It's bad enough that dairyland dictator Scott Walker prevailed in his recall election in Wisconsin. Now comes news that voters in San Diego and San Jose have approved legislation to cut pensions of city employees--and not just benefits for future hires, either, but for those currently employed as well.
Being a public employee myself, I am not unbiased, but I would like to reiterate my disgust at these maneuvers. I understand states and municipalities are struggling to make ends meet. I understand public-sector workers should share in the burdens imposed by fiscal exigency. But allowing the general public to override collective bargaining agreements calls into question the rule of law--contract law, at any rate.
People have some misguided notion that city and state employees are generally lazy or incompetent or parasitic. No doubt some are--just as some employees in any industry are. The vast majority, though, are not. Many voters probably see public-sector employees as disposable bureaucrats whose jobs add nothing to the public weal. In contrast, "public employee" should conjure images of policemen, firefighters, and, yes, teachers: highly trained, highly motivated people, who willingly choose careers that do not make them rich--and often put them in physical danger--out of a sense of public duty.
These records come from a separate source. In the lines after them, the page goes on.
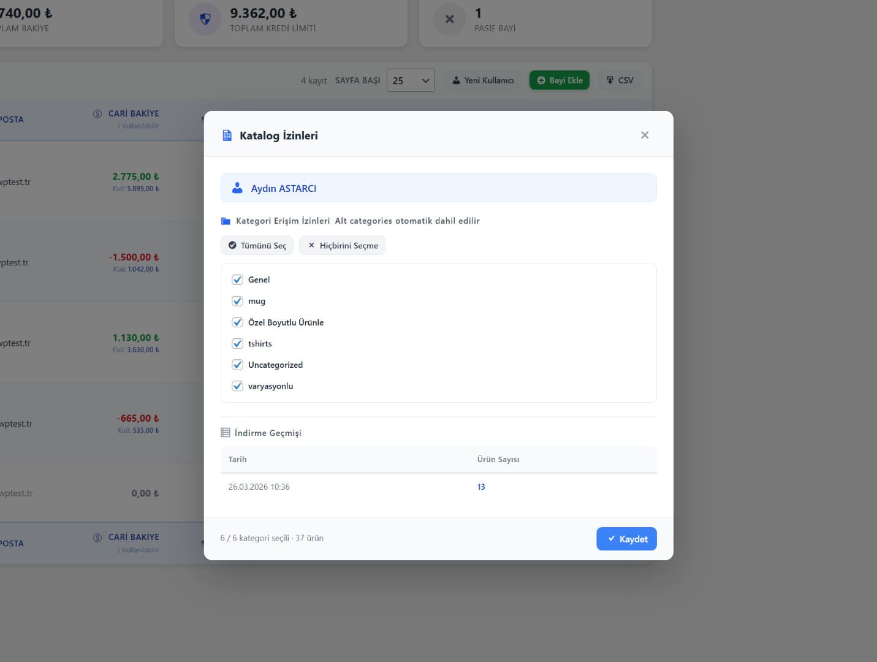Uncheck the Genel category checkbox

click(237, 280)
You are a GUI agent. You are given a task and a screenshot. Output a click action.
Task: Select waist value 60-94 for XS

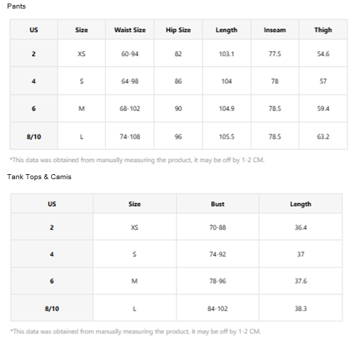130,54
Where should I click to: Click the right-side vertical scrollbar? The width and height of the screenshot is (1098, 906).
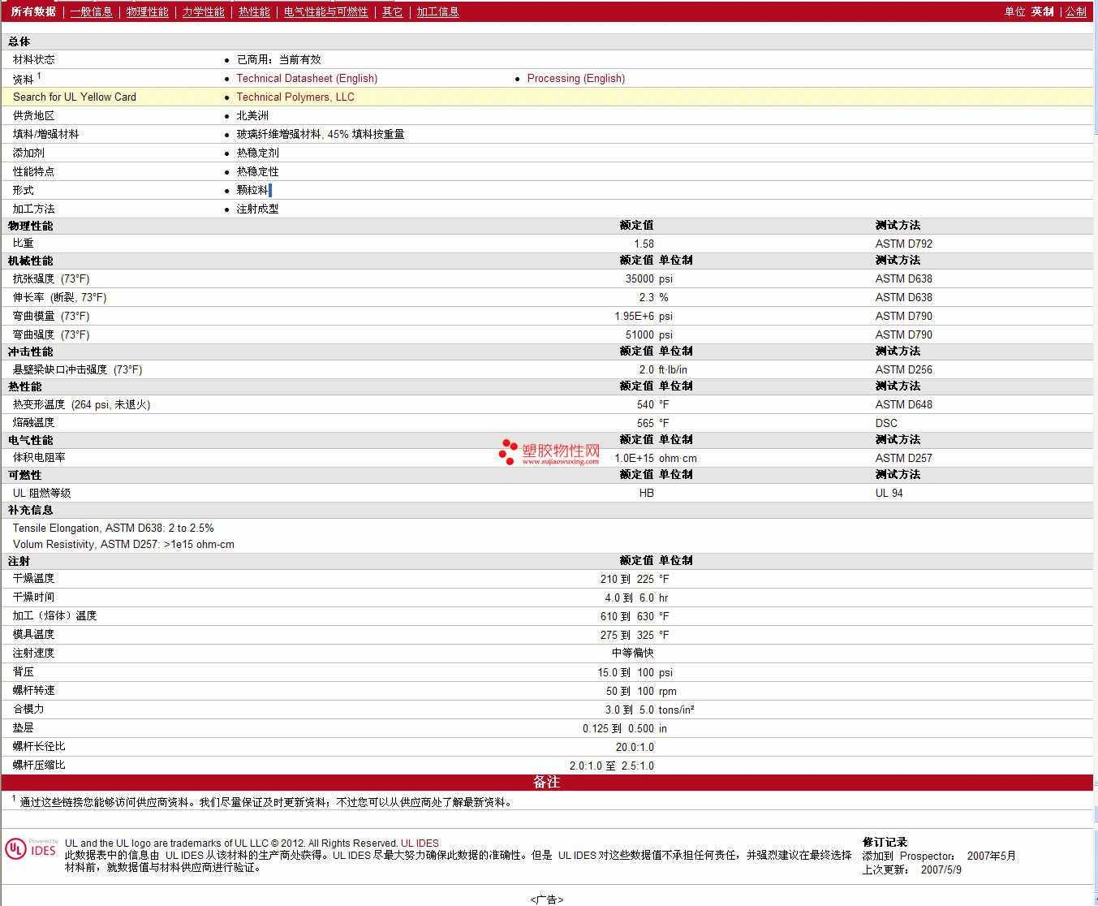[x=1095, y=406]
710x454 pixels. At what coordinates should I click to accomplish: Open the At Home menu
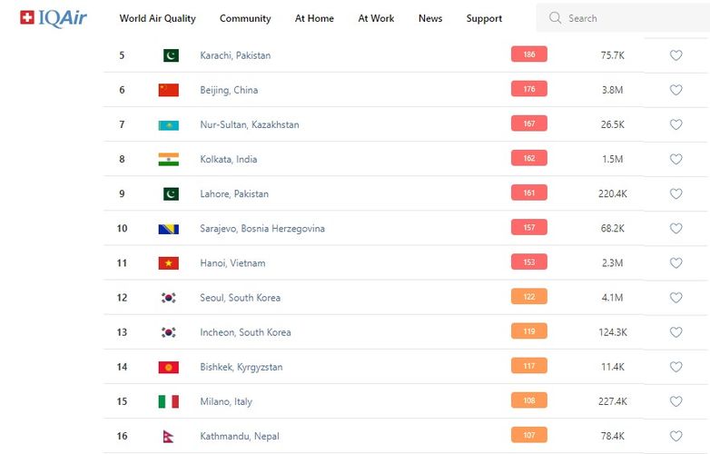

Sure, one reason people choose these careers is the comparatively generous (when compared to the private sector, anyway) guaranteed pensions. And I understand these pensions can seem "unfair" to a voter who has seen his or her own retirement savings vaporized by greedy corporate raiders. The solution, though, is not to punish people who chose less lucrative career paths in large part because of the guaranteed (though hardly lavish) pensions; the solution is to claw back money from feckless robber barons who have done quite well, thank you very much, amidst the general misery.
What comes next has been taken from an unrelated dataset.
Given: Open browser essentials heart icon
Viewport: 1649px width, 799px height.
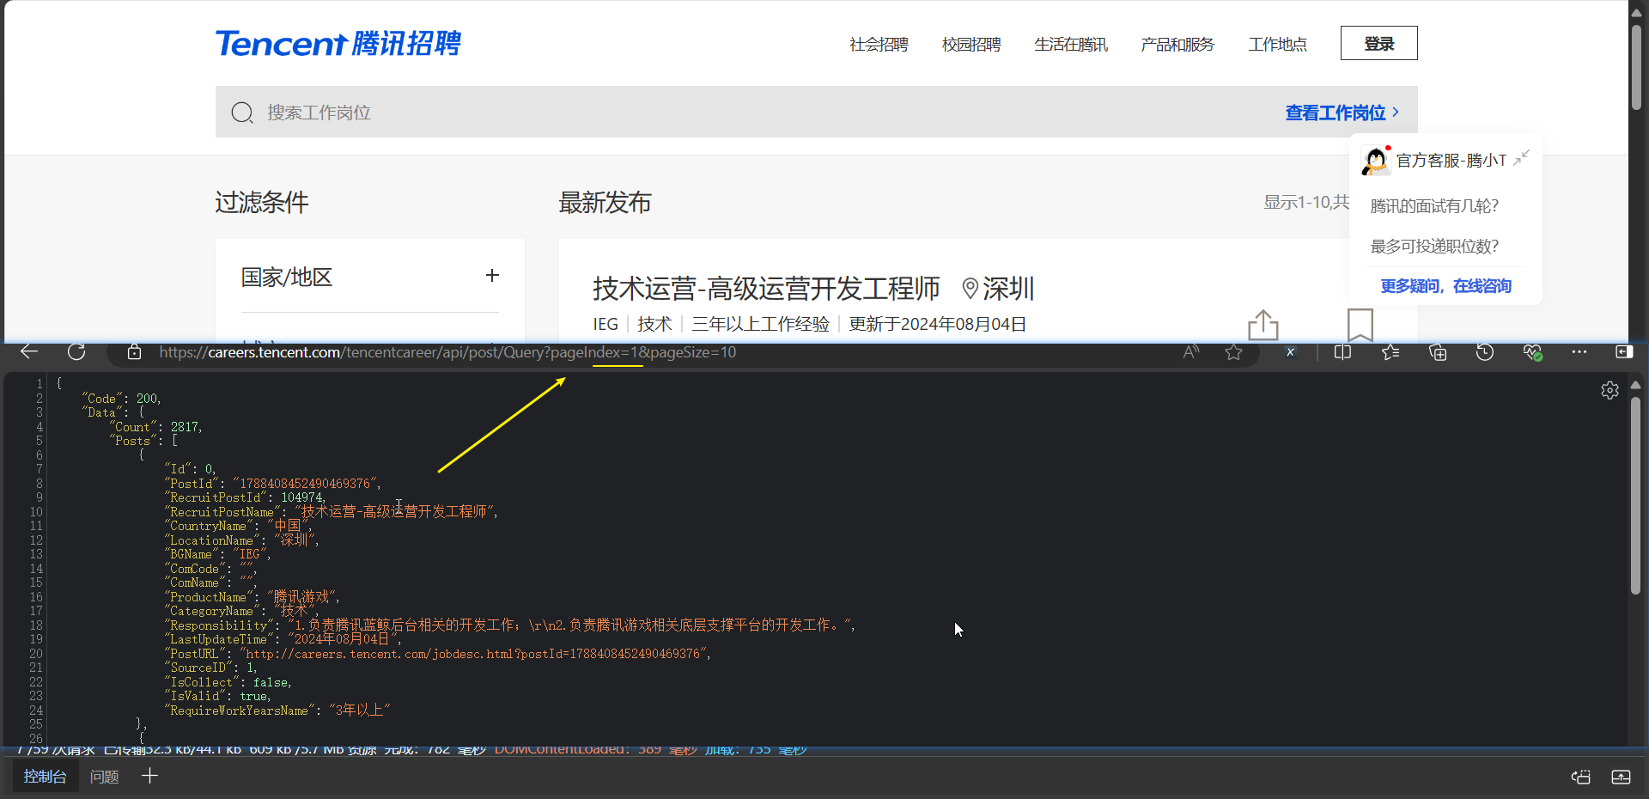Looking at the screenshot, I should coord(1532,351).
Unions are not the enemy, people! And unless you all want to be working for the Koch Brothers and their ilk, you should realize that unions--shrinking and endangered as they are--are about your only useful ally.
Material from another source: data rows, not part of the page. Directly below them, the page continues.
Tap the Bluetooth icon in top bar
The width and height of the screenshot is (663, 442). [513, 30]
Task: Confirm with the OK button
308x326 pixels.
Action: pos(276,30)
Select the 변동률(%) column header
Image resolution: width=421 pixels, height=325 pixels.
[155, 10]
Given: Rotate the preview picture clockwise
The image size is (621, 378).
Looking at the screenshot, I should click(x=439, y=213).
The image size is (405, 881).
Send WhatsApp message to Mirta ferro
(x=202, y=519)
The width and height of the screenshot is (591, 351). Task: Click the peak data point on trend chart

To be blunt, as I often am, the Mafia has their hands in union pension funds. That aside, unions have little place in government jobs. When a government union strikes it holds the taxpayers and the cities hostage, the little guy, not the greedy corporations. Many jobs are not quite so noble as firefighting police work, and teaching, and in those jobs, employees go home at 5 pm. In the private sector, many a manager puts in extra uncompensated hours. The private sector IS a tougher gig, and the private sector lost its pensions in the 1990s as the pensions were converted to 401ks. Who pays the salaries of the government workers? The little guy does. The private sector worker with few tax deductions pays a chunk of his income to government. The cities and states ARE broke. To raise taxes to continue to pay for govt pensions of employees who retire after 30 years at age 52 and collect retirement benefits for 40 more years until they die is grossly unfair to the taxpayer who works in the private sector, working harder, longer, and for less benefits. Such taxpayers may need their money to buy food instead of forking their cash over to govt in increased taxes. So, govt union people, suck it up.